> [SUPPLIED INFORMATION]:
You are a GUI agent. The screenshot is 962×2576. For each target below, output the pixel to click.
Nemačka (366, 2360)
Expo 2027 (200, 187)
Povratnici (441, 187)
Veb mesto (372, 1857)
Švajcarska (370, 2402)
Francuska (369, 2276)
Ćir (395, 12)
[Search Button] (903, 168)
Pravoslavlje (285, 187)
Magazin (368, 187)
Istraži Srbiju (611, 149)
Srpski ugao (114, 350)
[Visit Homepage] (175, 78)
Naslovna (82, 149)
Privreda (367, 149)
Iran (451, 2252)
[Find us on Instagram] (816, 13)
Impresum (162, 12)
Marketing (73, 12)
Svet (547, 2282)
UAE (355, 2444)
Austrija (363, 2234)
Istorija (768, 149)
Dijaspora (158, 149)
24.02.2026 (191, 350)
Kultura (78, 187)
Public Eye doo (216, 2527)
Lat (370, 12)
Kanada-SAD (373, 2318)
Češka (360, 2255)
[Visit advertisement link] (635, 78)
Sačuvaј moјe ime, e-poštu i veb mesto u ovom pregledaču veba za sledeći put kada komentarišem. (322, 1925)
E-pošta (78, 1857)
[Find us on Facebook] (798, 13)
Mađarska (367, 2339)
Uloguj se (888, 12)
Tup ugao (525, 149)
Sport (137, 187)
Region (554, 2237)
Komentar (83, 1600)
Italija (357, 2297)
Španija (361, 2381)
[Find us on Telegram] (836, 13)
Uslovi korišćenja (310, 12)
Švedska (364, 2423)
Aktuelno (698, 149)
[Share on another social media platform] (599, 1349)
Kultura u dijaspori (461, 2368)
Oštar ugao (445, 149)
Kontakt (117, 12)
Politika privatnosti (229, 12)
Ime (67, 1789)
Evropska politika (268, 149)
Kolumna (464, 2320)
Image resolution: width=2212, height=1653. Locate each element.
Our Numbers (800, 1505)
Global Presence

> [ASSIGNMENT]: Wherever a line in the entries above holds "mesto", copy that line.

> [TASK RESULT]:
Veb mesto (372, 1857)
Sačuvaј moјe ime, e-poštu i veb mesto u ovom pregledaču veba za sledeći put kada komentarišem. (322, 1925)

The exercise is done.